2004 Annual Report - Local TV Content Analysis

What Gets Covered

The Project's study found a remarkable consistency in terms of what got covered, a surprising range in terms of quality, an alarming tendency toward one-sidedness and a steady disappearance of enterprise.

In every year of the study, the No. 1 topic on local television news was crime. Over the five years, 24 percent of all stories were about crime - the number ranging from a high of 26 percent in 2002 to a low of 19 percent in 2000. (Some stations clearly go the other way. In 2002, the last year of the study, there were stations where crime represented as little as 5 percent of stories. But these were unusual.)

If crime was the No. 1 topic on local news by more than 2 to 1, what came next? Over the five years, stories about accidents, bizarre events, fires and catastrophes accounted for 12 percent. Taken together, crime, fire accidents and disasters made up 36 percent of all stories.

The next most popular topics were human-interest stories and politics, which each accounted for 10 percent of stories. This was followed by social issues - a category that includes a wide swath of topics such as education and transportation - at 8 percent, and then by business and economic news at 7 percent, although most of these stories were brief updates on Wall Street rather than larger pieces on economic issues. (The study did not attempt to track weather and sports coverage.)

Thus the notion that it has to bleed to lead in local television news is an exaggeration, but it is grounded in some reality.
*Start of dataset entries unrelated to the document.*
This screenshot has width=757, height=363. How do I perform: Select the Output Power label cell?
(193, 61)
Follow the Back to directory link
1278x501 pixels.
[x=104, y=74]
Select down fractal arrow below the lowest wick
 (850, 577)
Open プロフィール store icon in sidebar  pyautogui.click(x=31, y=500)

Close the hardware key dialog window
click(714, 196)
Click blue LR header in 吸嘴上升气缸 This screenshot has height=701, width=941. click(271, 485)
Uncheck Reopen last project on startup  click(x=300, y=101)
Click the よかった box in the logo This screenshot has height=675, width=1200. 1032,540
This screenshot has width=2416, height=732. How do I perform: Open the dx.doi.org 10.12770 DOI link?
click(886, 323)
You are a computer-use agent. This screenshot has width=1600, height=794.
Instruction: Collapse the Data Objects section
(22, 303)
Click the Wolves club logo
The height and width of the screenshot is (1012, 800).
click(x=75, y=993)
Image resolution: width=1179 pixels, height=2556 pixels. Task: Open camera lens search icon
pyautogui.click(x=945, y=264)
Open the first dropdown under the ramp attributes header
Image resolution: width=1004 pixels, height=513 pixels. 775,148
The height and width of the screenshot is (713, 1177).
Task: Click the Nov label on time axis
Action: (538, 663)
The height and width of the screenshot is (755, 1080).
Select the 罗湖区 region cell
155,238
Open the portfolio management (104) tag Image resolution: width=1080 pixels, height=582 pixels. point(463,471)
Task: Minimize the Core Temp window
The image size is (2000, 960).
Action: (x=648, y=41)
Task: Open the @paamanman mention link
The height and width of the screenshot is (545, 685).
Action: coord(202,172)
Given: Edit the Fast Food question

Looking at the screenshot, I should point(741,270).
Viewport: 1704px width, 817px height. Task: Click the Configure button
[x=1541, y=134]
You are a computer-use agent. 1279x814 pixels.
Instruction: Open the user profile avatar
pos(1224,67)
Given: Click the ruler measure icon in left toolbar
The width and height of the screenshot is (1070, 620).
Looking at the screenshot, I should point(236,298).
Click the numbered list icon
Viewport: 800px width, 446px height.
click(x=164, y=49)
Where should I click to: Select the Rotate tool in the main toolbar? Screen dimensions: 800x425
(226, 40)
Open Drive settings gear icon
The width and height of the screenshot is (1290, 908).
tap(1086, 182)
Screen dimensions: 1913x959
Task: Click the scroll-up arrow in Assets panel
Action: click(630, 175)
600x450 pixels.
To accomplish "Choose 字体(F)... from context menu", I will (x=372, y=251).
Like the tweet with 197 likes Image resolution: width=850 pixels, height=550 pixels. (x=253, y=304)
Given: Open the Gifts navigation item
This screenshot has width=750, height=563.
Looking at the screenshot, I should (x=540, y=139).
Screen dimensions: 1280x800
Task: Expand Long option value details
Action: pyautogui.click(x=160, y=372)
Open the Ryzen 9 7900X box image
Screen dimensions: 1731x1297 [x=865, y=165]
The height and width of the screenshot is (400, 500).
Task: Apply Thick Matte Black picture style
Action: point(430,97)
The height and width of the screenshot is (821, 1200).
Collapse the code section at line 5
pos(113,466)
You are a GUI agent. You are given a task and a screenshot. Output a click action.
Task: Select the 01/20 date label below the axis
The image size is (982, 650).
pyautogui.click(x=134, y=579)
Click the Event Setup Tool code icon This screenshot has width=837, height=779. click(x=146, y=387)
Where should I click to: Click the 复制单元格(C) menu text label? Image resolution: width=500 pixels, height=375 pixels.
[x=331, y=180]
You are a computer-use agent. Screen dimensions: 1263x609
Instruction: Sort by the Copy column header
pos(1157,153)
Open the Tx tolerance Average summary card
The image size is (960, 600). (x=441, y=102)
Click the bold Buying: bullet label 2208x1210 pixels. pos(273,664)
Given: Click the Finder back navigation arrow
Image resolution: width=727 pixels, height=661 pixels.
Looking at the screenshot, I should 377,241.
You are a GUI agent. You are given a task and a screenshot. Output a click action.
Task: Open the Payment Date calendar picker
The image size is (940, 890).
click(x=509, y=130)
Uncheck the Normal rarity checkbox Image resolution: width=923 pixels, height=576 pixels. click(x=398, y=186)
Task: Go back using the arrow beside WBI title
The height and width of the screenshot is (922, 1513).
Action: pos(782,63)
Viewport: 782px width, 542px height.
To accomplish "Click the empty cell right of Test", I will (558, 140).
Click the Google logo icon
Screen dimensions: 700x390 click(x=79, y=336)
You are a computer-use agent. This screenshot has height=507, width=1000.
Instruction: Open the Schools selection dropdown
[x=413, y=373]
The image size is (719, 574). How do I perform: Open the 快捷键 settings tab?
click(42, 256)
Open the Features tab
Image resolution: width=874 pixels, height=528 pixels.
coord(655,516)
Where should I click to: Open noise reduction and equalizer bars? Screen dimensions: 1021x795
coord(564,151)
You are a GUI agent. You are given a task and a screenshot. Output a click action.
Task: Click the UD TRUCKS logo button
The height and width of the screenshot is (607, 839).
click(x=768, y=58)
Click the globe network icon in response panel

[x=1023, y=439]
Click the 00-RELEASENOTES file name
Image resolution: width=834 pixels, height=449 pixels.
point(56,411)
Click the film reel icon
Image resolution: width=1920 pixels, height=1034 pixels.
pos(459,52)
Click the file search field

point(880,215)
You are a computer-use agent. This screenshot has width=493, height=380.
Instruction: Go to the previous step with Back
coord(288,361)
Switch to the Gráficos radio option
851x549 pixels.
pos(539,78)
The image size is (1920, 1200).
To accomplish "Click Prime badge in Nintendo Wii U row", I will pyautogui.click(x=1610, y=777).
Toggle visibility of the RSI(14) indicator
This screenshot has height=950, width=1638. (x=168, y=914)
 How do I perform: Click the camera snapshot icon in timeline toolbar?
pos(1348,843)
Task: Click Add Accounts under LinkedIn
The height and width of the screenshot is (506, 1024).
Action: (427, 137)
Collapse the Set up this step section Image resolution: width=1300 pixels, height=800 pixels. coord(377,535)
We looked just at lead stories on the 2,400 newscasts studied to test this idea. We found that 39 percent were crime stories, while 13 percent were about disasters or severe weather and 9 percent were about a fairly routine fire or accident, for a total of 61 percent. Local TV news is not dominated by these topics, but it does tend somewhat to lead with them.

 

Topic Coverage of Local TV News Stories

Topic Percent of Stories
Crime/trials 24%
Accidents/bizarre events/disasters 12
Politics/government 10
Human interest 10
Social issues 8
Business/economy 7
Culture/civilization 7
Health/consumer 6
Miscellaneous 6
Foreign affairs/defense 5
Science/technology 4

Source: PEJ Local TV News Project.
Weather and sports coverage not counted towards total. Totals may not equal 100 due to rounding.

Story Focus

The study also looked at what aspect of an event a story focused on regardless of topic. To what extent did the story try to extract an underlying idea or trend? To what extent was it focused on just the incident itself? Was it that there was crash at North and Main Streets? Or did the story note that this was the fifth crash in a month at that corner? Or did the story go so far as to explain why the problem corner had not been fixed with a traffic light?2

Here, the reactive and somewhat superficial nature of so many stories becomes apparent. In all, 41 percent of stories focused on everyday incidents, such as relatively common car accidents or crimes. Just 15 percent dealt with ideas by finding the trend or larger problem suggested by whatever the incident was. Eleven percent concerned unusual events, things that were not typical or happened every day. Only 8 percent focused on the health of local institutions.

 

Story Focus of Local TV News Stories

Story Focus Percent of Stories
Everyday incidents/crimes 41%
Human interest/pop culture/scandal 15
Ideas, issues, or trends 15
Unusual/monumental events 11
Local institutions 8
Political strategy 6
Breaking events 2
Public malfeasance 1
Other 1

Source: PEJ Local TV News Project
Totals may not equal 100 due to rounding.

Actors in the News

Who do we see, and not see, on local television news?

Here again, the orientation toward live local and late-breaking news, especially of crime, has an impact. Suspects, lawyers, police officers and victims of crime made up 26 percent of all the people seen in the local news study over five years. Firefighters and emergency medical personnel add 3 percent more.

Who was not seen on local news also stands out. Seniors, for instance, were an asterisk, not even 1 percent. The poor and immigrants also did not even register a single percentage point as on-camera subjects in stories.

Government officials of all sorts, from the president to city council members, made up 14 percent, the second-largest group - after people involved in crime.

 

Main Subjects of Local TV News Stories

Main Subject Percent of Stories
People involved in crime (e.g., victims, criminals, law enforcement, judges) 26%
Elected officials (e.g., Congress, mayors, school boards) 14
Business/corporations 8
Natural events (floods, severe weather, etc.) 5
Celebrities and athletes 5
Participant in unique events 5
Person in the street 4
Other 33

Source: PEJ Local TV News Project
Totals may not equal 100 due to rounding.